Ok...thought you were sayin the man himself may have been breaking the law...and that wouldnt be good!


----------



## tom_in_orl

[smiley=1-thumbsup3.gif] Enforcement of the existing rules. I could not be happier.


----------



## JRH

> [smiley=1-thumbsup3.gif] Enforcement of the existing rules. I could not be happier.




[smiley=1-thumbsup3.gif]


Running up to someone while they're poling to fish for a safety check is a bit much, but if that's what it's gonna take to enforce all the other regulations, I'm all for it.


----------



## Tom_C

> Is he running under power up to people while they are in the PNT? As in outside the running lanes?


You can bet he wasn't poling


----------



## tom_in_orl

This guy looks to be a young motivated type. If I remember correctly there is a pole on the boat. I would not be surprised if he snuck up on a few people during the week. He probably does not have time for it on the weekends.


----------



## JRH

I don't think he had a push pole last Sat., but he did have a trolling motor. 


Oh, and he's only got a 60hp...so if you're pushing more than that you could probably out run him. [smiley=police-beating.gif] ;D


----------



## brew1891

> Oh, and he's only got a 60hp...so if you're pushing more than that you could probably out run him.


But you can't out run the radio [smiley=police2.gif] [smiley=police.gif]


----------



## JRH

The Man was out in full force again today. [smiley=1-thumbsup3.gif]


Both in the Gordon and a Boston Whaler center console. The Whaler was patrolling Slippery Creek. I saw the Gordon sitting in the river right in front of Lopez. He was getting people running in the manatee zone to the shoreline over by Clancy's place.


----------



## tom_in_orl

> The Man was out in full force again today. [smiley=1-thumbsup3.gif]
> 
> 
> Both in the Gordon and a Boston Whaler center console. The Whaler was patrolling Slippery Creek. I saw the Gordon sitting in the river right in front of Lopez. He was getting people running in the manatee zone to the shoreline over by Clancy's place.


I can understand the Whaler in Slippery but the Gordon patrolling a manatee zone in the Intracoastal Waterway? :-/ My first reaction is wtf but then again he may have a reason like being ordered to patrol that area by his boss. Just seems like a waste. They have a boat that can go ultra skinny then they should use it to protect our fishing grounds such as enforcing the pole and troll, going after boaters who tear up the bottom, or just giving people friendly reminders when they look like they need the advice. 

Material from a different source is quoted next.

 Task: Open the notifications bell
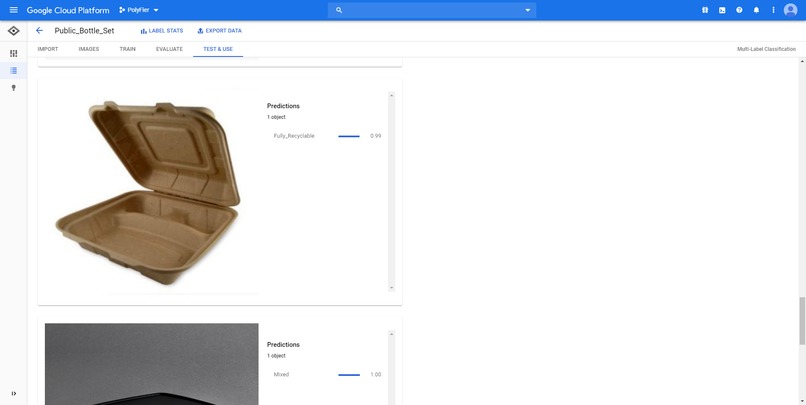click(x=756, y=10)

I wonder if we can request the FWC and Space Coast Ranger's ticket writing stats or pull the records somehow. Worst case possibly under the freedom of information act. It would be interesting to see what they have been doing. 

It would also be interesting to know if they receive pressure from local groups or from groups like Save the Manatees to patrol certain areas. To me it would be shocking to find out that the flats were being under patrolled due to special interests.


----------



## thresher

*TANNER - do not read this thread and think "I could do that"... you're still too young to be outrunning the law.*  

He "tried" to run into a certain guide/friend who will remain nameless the other day, but he was sporting an HB (without saying much lemme just say this HB is OVER-powered) and the two took off in a chase of the skinny water boats. HB grew up on the ICW and he was blowing outta slippery creek bent for justice. The way I hear it: HB 1, Gordon 0. 
And yeah, I too believe in enforcement of regulations. 

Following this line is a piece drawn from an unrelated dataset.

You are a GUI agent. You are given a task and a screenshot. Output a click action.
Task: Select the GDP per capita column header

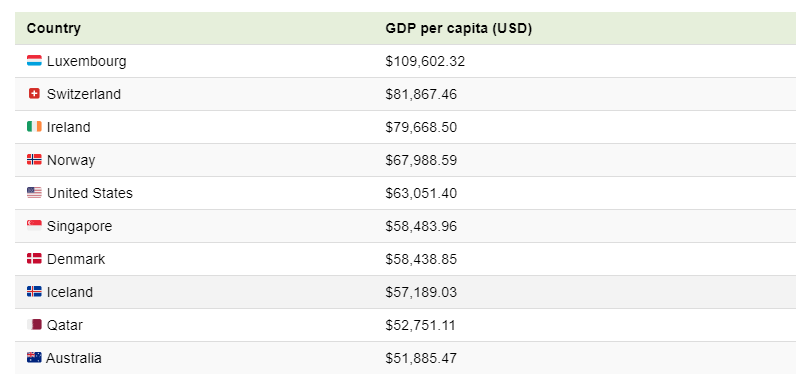click(459, 28)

I also know you ain't gonna catch a guy running a 90 on an HB in ANY Gordon. ;D He's just damned lucky that he knows what he's doing and that the grouper trooper wasn't close enough to get his capt's numbers. Still, would that have been a fun chase to watch or what?


----------



## JRH

Seriously?


----------



## tom_in_orl

I think it naive to assume law enforcement is not reading these forums or at least getting fed information from concerned citizens who do read it. Its only a matter of time before this kind of stuff ends up being investigated. Here is another one.

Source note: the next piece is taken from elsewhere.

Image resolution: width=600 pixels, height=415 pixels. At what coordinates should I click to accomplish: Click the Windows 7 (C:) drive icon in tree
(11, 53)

http://www.inshore-fishing.com/forum/index.php?showtopic=16408


----------



## phishphood

The MAN was out again yesterday just south of Eldora in the east channel. He checked our licenses and empty
livewell(surprise, surprise). Same guy checked me about a year ago in exactly the same spot. Been real nice both times.


----------



## Un-shore

> I think it naive to assume law enforcement is not reading these forums or at least getting fed information from concerned citizens who do read it. Its only a matter of time before this kind of stuff ends up being investigated. Here is another one.
> 
> http://www.inshore-fishing.com/forum/index.php?showtopic=16408


They have been reading...

*BAD BOYZ BAD BOYZ, WHATCHA GOWNE DOO NA? WHATCHA GOWNE DOO WHEN DE COME FO U! *


----------



## Weedy

That boat must get around or they have a few of them. There was one just like that down south in my area, funny thing. It was sitting on the trailer down here also [smiley=1-mmm.gif].


----------



## Un-shore

> That boat must get around or they have a few of them. There was one just like that down south in my area, funny thing. It was sitting on the trailer down here also  [smiley=1-mmm.gif].


It doen't really run, they just park it around various ramps to give the impression that they are watching. The crew is paid actors, I saw one of them on a "Vialis" commercial.


----------